The Tank Dress
Added Aug 10, 2011
by Amanda Flynn
So, ever since Royal Wedding Fever struck the world, I’ve been a little bit obsessed with Kate Middleton’s fashion choices. I love her ladylike style, how she actually wears her outfits more than once, and the fact that not every item she chooses is a designer piece worth thousands of dollars. I especially love all her dresses (the classic sheath is just delicious). Oh yeah, and the nude pumps she wore all through Canada. Want those. :) / This dress was inspired partly by my newfound passion for those one-piece ensembles (I’ve been wearing separates way too much for the past four years or so) and also by one of my favorite summer items – the tank top. When there’s no air-conditioning and the temperature is in the upper nineties, with 100% humidity that makes it feel like one hundred and fifteen (only a slight exaggeration), pretty much the only thing I can stand to wear is shorts and a tank top. Sooo… I decided to take that favorite piece and expand it into something just as comfy and versatile – a tank dress. / Overall, I am pleased with how it came out. The dress is a tad tighter than I’d like and it’s further emphasized by the thin, clinginess of the fabric, but I know that when I try this again I’ll just cut more generously and use a heavier knit. In an amazing color, of course. / This was definitely a fun experiment and the end result feels very ready for tea with The Queen. ;) I can’t wait to try this out with some layers when fall rolls around. Cardigans, jackets and et cetera. Mmm…

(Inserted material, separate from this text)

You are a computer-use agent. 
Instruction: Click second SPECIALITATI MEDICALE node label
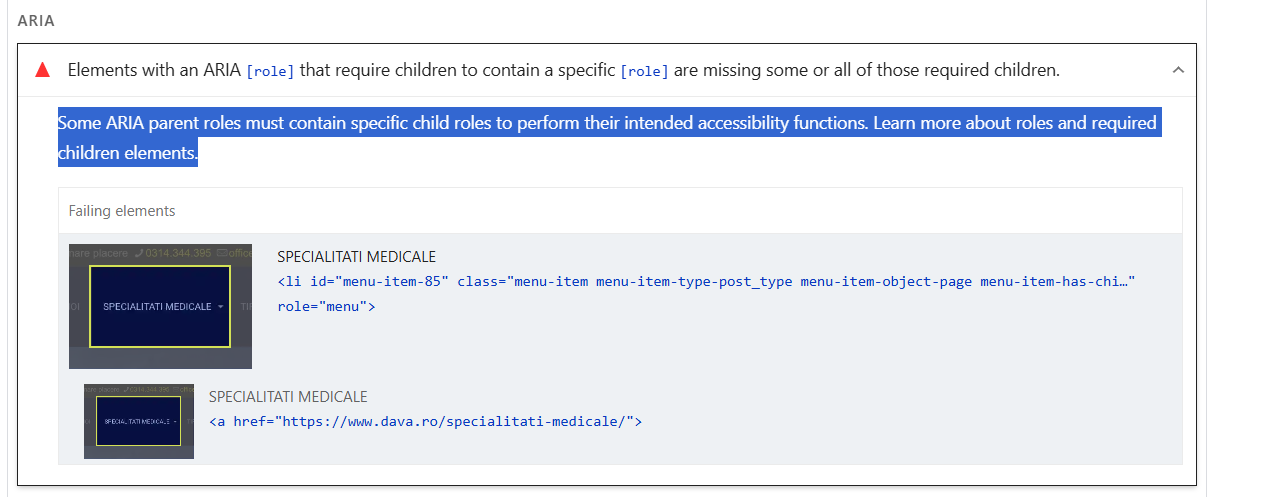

This fabric was given to me in a bag of vintage textiles (which included the fabric for my 70s-inspired skirt) and I decided it would be perfect for a test run of my idea. The color isn’t my best (it actually looks kind of green in these photos, but it’s much more grey/blue) which meant I wouldn’t be devastated if it didn’t turn out the way I hoped. I took one of my tanks, folded it in half and placed it on the crease of the fabric. Using that as a very rough guide, I cut out the dress. I was kind of freaked out because I don’t think I’ve ever tried something so completely pattern-free, but I figured the knit would be forgiving. / It was. I sewed the dress together at the sides, hemmed it up and bound the neck and arm holes with bias cut from the leftover fabric. The “belt” is simply the excess fabric I cut from the hemline.